Drag stopped, as did Keke and Punch.  They all looked at her.  “Yes?” Drag asked.

“Nobody handles my money but the people I handpick to handle it.  Understood?”

He nodded.  “Yes, ma’am.  It won’t happen again.”

“You personally bring it in from here on out,” Amelia continued.  She didn’t want to hear any of that won’t happen again shit.  “I’m not assigning any more money collectors to your sector at all.”

“Yes, ma’am.  And thank you,” Drag added, which wasn’t easy for him to say.

It wasn’t easy for Amelia to hear.  “Just do your job,” she ordered.

He nodded, and he and his lieutenants left.

Amelia opened her coat and tucked her gun back inside her pants in the small of her back.  She turned to Scotty.  “Clean up this mess,” she said.

“I got it,” Scotty replied.

“Pull all collectors.  That’s one of Bulldog’s rules that has outlived its usefulness.  From now on the sector chiefs will bring in all collections.  No more middle men.  The chiefs will be one hundred percent responsible.”

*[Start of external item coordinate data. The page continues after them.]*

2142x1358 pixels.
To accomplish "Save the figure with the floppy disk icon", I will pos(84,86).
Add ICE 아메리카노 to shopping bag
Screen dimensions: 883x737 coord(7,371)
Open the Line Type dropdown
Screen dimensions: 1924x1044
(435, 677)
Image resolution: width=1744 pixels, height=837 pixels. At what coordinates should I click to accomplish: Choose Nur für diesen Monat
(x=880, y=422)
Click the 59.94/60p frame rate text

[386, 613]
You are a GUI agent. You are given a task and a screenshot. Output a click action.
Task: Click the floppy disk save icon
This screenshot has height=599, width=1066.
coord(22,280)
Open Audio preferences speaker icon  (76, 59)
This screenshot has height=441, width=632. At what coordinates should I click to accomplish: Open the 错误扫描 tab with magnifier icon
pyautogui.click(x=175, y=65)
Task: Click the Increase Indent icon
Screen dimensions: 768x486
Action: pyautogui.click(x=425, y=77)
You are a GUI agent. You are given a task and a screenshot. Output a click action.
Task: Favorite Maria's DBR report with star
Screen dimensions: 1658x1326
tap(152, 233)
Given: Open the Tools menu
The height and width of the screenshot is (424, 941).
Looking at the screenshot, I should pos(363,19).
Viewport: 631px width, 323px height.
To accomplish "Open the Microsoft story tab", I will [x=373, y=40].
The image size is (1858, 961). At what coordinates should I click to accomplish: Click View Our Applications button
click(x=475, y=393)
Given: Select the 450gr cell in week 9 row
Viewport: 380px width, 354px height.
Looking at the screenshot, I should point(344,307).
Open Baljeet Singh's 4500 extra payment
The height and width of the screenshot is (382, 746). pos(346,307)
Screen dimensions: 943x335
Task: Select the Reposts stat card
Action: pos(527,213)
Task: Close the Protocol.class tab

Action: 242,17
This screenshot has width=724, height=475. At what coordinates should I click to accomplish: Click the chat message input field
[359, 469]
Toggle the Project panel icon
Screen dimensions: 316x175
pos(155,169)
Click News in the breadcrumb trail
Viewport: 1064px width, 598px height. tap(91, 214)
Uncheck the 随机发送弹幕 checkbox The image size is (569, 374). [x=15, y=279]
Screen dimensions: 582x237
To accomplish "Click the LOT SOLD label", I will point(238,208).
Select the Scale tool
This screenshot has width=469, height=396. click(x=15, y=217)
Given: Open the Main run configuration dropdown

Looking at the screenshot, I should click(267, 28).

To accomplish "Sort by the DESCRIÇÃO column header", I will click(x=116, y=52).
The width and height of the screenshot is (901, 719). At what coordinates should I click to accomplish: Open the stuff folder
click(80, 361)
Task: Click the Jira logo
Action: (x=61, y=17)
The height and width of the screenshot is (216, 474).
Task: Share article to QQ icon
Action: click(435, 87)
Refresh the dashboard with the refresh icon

“I’ll get right on it,” Scotty said.

“And no tossing money on piles anymore,” Amelia added.  “I want each sector to have their own stall and counter.  I want the money from each sector counted individually, not collectively.”

“Yes, ma’am.”

Then Amelia exhaled.  “Get a crew over to Culvy’s place.  Get my money.  But you go too, just in case anybody else gets sticky fingers.  Those stealing Amelia’s money days are over.”

Scotty smiled.  “Yes, ma’am,” he said.

Then she looked at the two collectors who had been in her employ.  She should have felt for them.  She knew, despite what they had done, she should have felt empathy for their plight.  But she’d lived a hard life, an abusive, bitter life, and she didn’t know what empathy felt like.  When she needed it, nobody gave any to her.  Nobody felt bad about her plight.  Why was she supposed to feel bad about theirs?  How was she supposed to feel it?

“Clean up the mess,” she said again, and left.